GestureFlow: Streaming Multi-Touch Gestures to an Audience

 

New mobile devices with large multi-touch displays, such as the iPad, have brought revolutionary changes to ways users interact with computers. Instead of traditional input devices such as keyboards, touchpads and mice, multi-touch gestures are used as the primary means of interacting with mobile devices. Surprisingly, body-motion gestures are evolving to become a new, natural, and effective way for game players to interact with game consoles in a very similar fashion: in Kinect for Xbox 360, a controller-free gaming experience is made possible by using body-motion gestures to play games.

The use of gestures to interact with computers is, of course, not limited to playing action-intensive games. Applications that allow users to create artistic or musical content in an interactive and collaborative fashion may also be gesture-intensive: gestures are frequently needed to create and manipulate artistic strokes or musical notes. These content creation applications share a common feature with interactive games: it is desirable to support collaboration (or competition) among multiple participating users or players. As an example, it would certainly be exciting if music composition hobbyists may collaborate in real time to work on a musical piece.
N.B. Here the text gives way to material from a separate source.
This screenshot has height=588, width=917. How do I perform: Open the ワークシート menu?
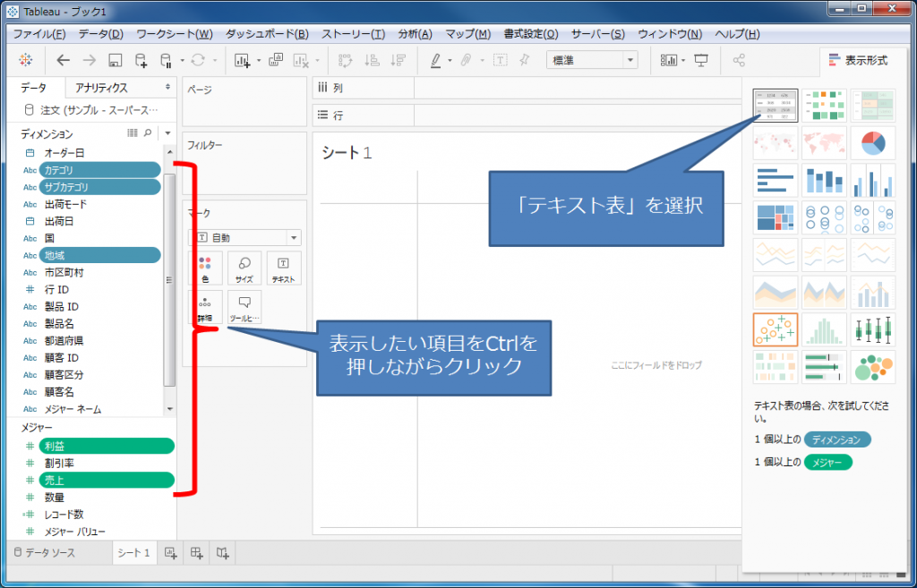174,34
To support such collaboration among multiple users in real time, we propose that gestures are streamed in a broadcast fashion from one user to all participating users, in a broadcast streaming session. Streaming gestures themselves, rather than application-specific data, makes it possible to optimize the design and implementation of a gesture broadcast protocol that can be reused by any gesture-intensive application that needs to support multi-party collaboration. We believe this is a more elegant and reusable solution to serve the needs of an entire category of gesture-intensive applications. Once received, a gesture stream can be rendered in real time by a live instance of the same application on a receiver. To take such broadcast of gestures a step further, we believe that multiple gesture broadcast sessions need to be supported concurrently, so that any participating user can be the source of a gesture stream.
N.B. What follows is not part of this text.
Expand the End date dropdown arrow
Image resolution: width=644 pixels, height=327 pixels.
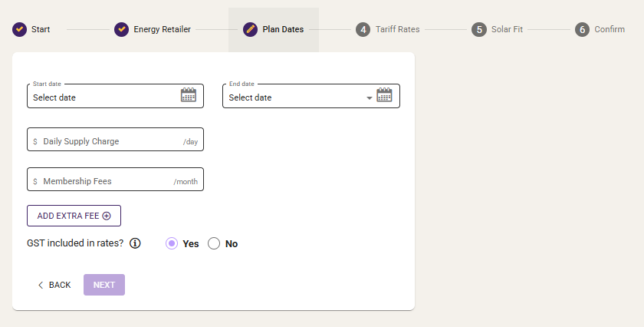370,98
In this work, we have designed GestureFlow, a new gesture broadcast protocol specifically designed for multiple concurrent broadcast sessions of user gestures. We point out that gesture streams typically incur low yet bursty bit rates, unlike traditional media streams. They do pose unique challenges, as gesture streams need to be received with the lowest possible delay, and packet losses are not tolerable. In our design of GestureFlow, we motivate the use of network coding, and present a detailed design that takes advantage of inter-session network coding to support low latencies across multiple broadcast sessions.

We believe that the most convincing way to validate our design is to use a real-world implementation of GestureFlow, combined with a gesture-intensive application that presents a need for multi-party collaborative creation of content. Towards this objective, we have implemented both GestureFlow and MusicScore — a multi-touch music composition application — using Objective C from scratch on the iPad. MusicScore takes full advantage of our implementation of the GestureFlow framework to allow composers to enjoy a live collaborative session.
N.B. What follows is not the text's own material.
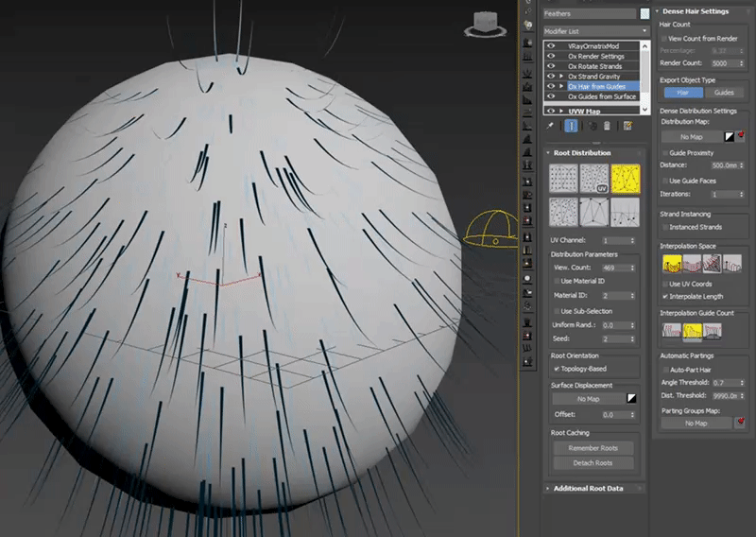Collapse the Root Distribution rollout
Viewport: 756px width, 537px height.
point(582,152)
During extensive experiments presented in our INFOCOM 2011 paper, we have discovered new challenges in the use of network coding within the GestureFlow implementation. It turns out that coded blocks are linearly dependent with one another with an alarmingly high probability, leading to a much higher overhead than what we originally anticipated. We have discovered that it is due to the fact that the coding window size is typically very small, which is required to satisfy stringent delay requirements. We have proposed to use systematic Reed-Solomon codes on the source to mitigate the overhead due to such linear dependence.